Let’s move up a level in the architecture now, into a world where the basic unit of storage isn’t a flash cell or even a flash chip: it’s a solid-state drive (SSD). Let’s say that you’ve got a bunch of sensors in your industrial IoT (IIoT) setup, and they’re constantly sending data for storage. Some of that data you’re going to keep locally; some you’re going to push up to the cloud. However, if you request a data view from your phone app, any data – whether stored locally or in the cloud – should be viewable.

But here’s the thing: someone needs to manage where the data is stored on any of an array of SSDs in a rack somewhere. So bookkeeping is required to abstract away where a particular sensor’s data is located at any given time. Traditional single-chip wear leveling would have an address table only for a specific flash chip. So-called “global” wear leveling will manage all of the chips within a single SSD. But if

you have an array of SSDs, then you need to manage data across all of them.
And that’s one of the things that Virtium says that they do with their SSDs and accompanying software that, together, constitute their StorFly-IoT product. When sensors register on the system, software in a local gateway – vtEdge-IoT – assigns the storage location for the data as it comes in. Some of that data will go up to the cloud; other data won’t.

Meanwhile, vtView-IoT is a utility sitting in the cloud that allows you to monitor and manage the hard drives. From a simple data-usage standpoint, the software will display what it has in the cloud, polling the gateway for any local data being requested. So all of the data can be viewed without having to worry about what’s where.

Being of Sound Mind

That’s all well and good, but SSDs, like humans (and, less face it, like rotating media) are mortal. You can put them on a healthy diet and make them exercise all their cells, but, valiant though those efforts might be, you’re merely staving off the inevitable. At some point, your SSD will refuse to hold new data. (Or

it could accept data and promptly lose it. “And… It’s gone!” Your choice.)
How will that event be handled? Virtium monitors for the point where an SSD can no longer be written to, and, when that happens, it switches the SSD status from normal read/write to read-only. Exhausting the SSD doesn’t mean it can’t hold data; it means only that newly written data won’t likely last the full 10-year (or whatever) data retention spec. So whatever data is already in there should stick around for a while.

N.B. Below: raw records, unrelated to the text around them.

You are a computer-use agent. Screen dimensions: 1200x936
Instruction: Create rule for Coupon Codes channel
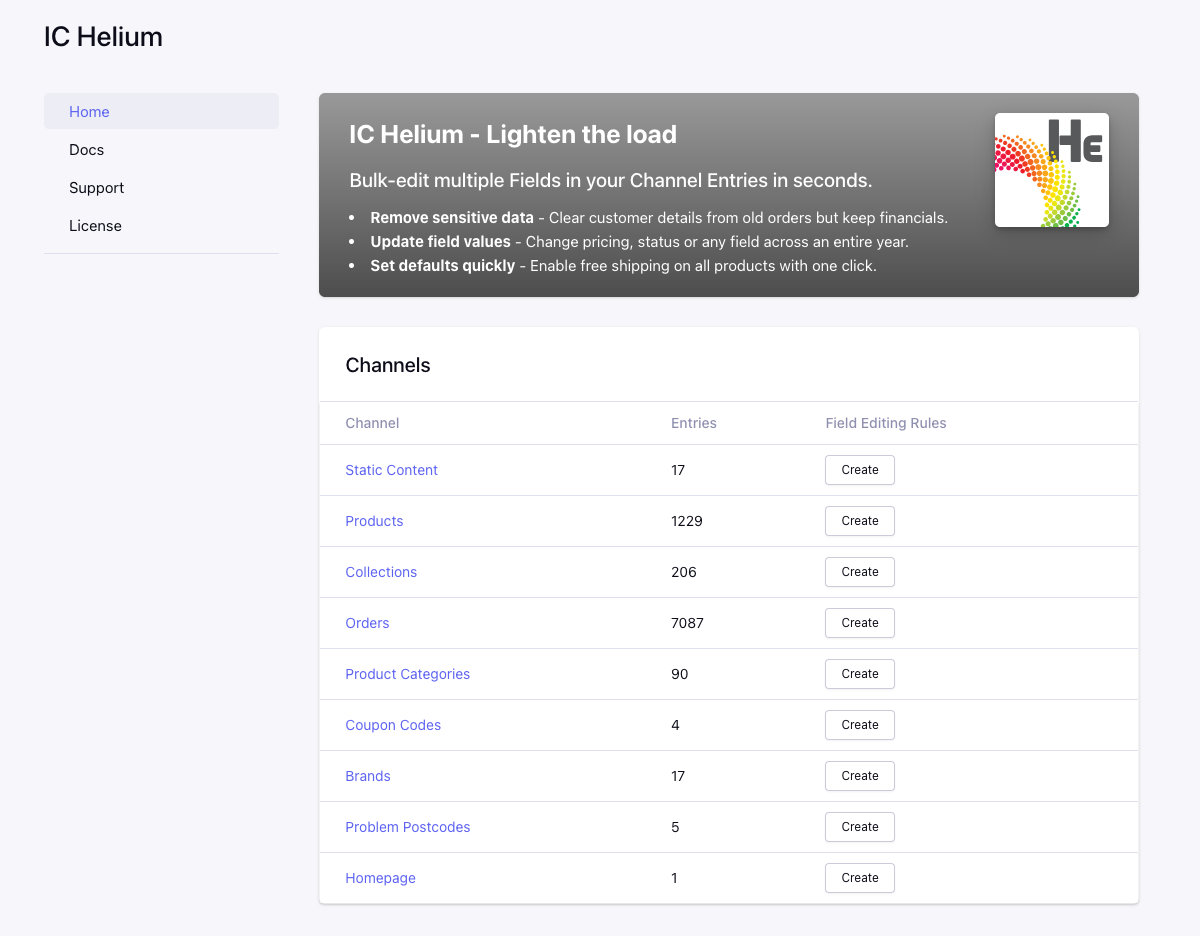click(x=859, y=725)
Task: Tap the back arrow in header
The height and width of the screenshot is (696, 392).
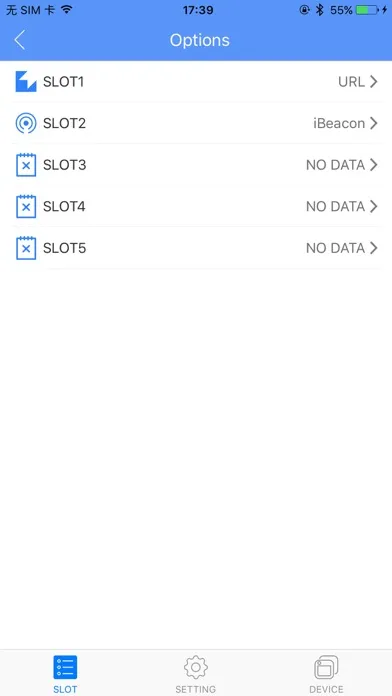Action: (20, 40)
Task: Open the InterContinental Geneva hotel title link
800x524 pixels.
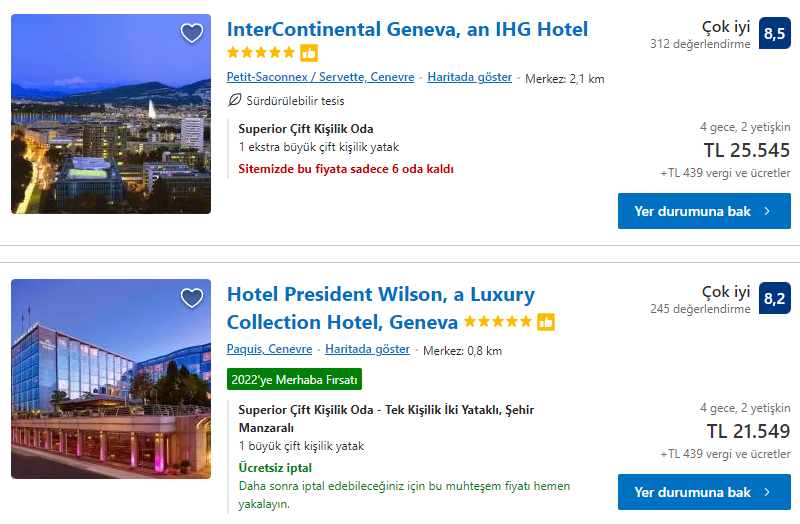Action: coord(407,29)
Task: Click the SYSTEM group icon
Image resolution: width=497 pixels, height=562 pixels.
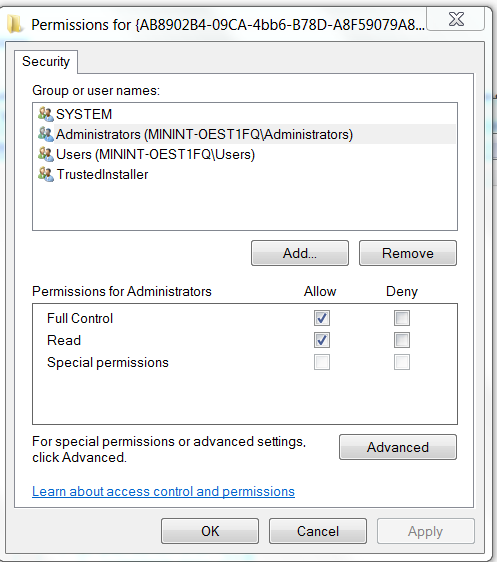Action: 46,114
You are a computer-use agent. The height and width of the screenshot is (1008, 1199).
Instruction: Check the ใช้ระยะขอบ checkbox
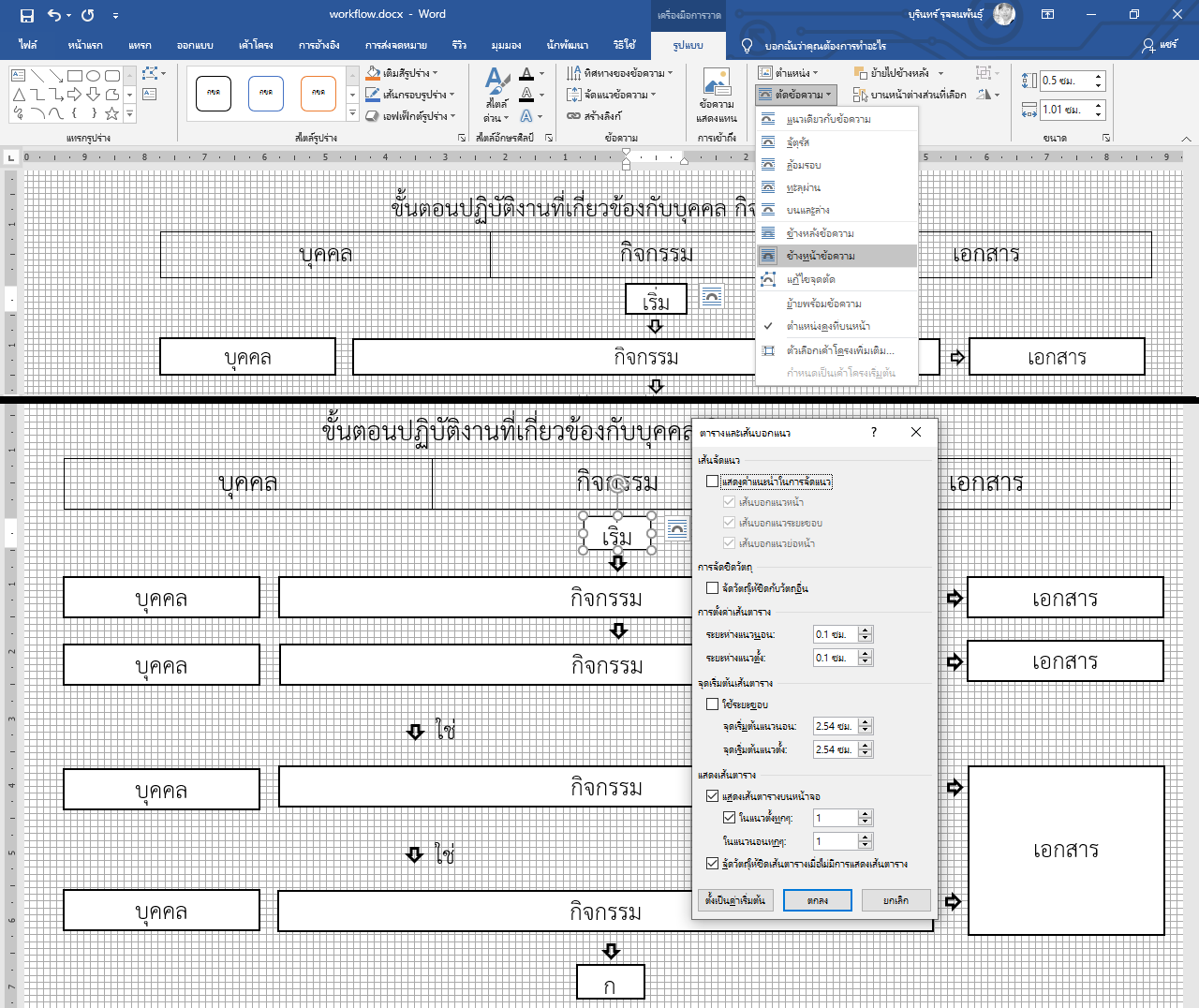713,704
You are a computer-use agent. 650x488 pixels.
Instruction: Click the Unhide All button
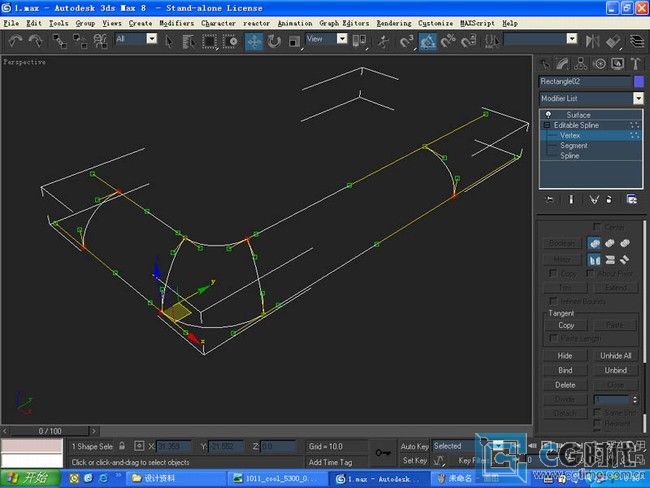pyautogui.click(x=615, y=356)
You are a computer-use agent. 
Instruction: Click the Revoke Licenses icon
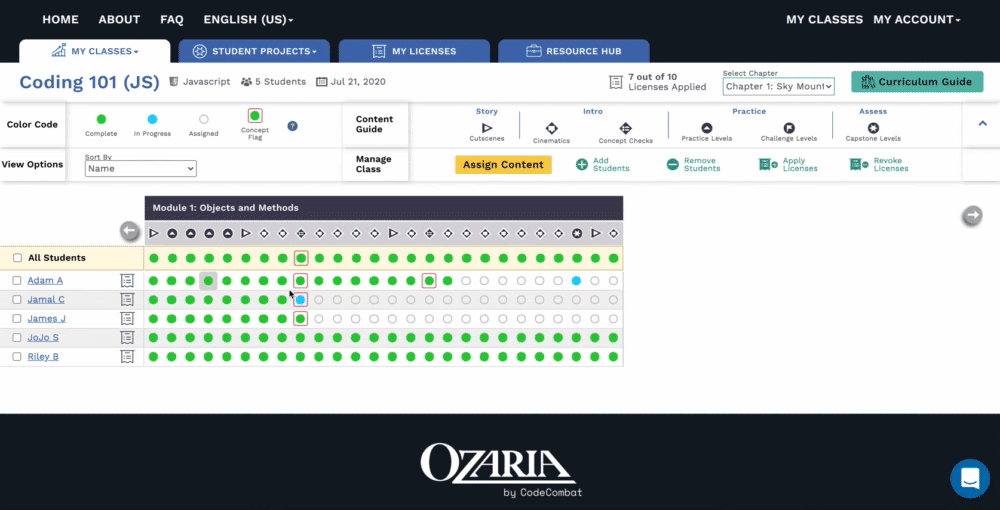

Which is convenient, since you can place a new SSD in the rack and copy the data over from the old SSD so that the new one picks up where the last one left off. You can then decommission the old one and remove it. This is largely an automated process.

And Stay Out!

But what about security? They tout this as yet another of their StorFly-IoT features (called vtSecurity-IoT). The first, and most obvious, aspect of this is encryption. Each SSD is built with a private key for AES-256 coding. The gateway software keeps track of the keys (presumably someplace inaccessible). When data is requested, each piece is individually decrypted; the whole assembled package is then re-encrypted for sending to the cloud.

In other security news:

• All software is attested
• Updates are done securely
• Each SSD is authenticated when plugged in. Their cloud software keeps track of which network nodes are trusted (like a registered SSD) or untrusted. An untrusted node isn’t allowed to access an SSD.
• They rely on an internal NXP security chip for protection against side-channel attacks.
• They monitor traffic constantly, looking for unusual behavior and patterns so that they can raise a flag if something looks off.
As suggested above, this is an industrial-oriented memory solution. Not likely to be making a showing in your home anytime soon. Well, unless you’re trying to start a new “manufacturing in your own home!” career option.

Oddly enough, StorFly-IoT hasn’t been formally announced; Virtium is doing a soft launch, and so we in the press are free to talk about it. But you’ll need to wait for full launch in a couple of months or so if you want to incorporate it into an IoT setup.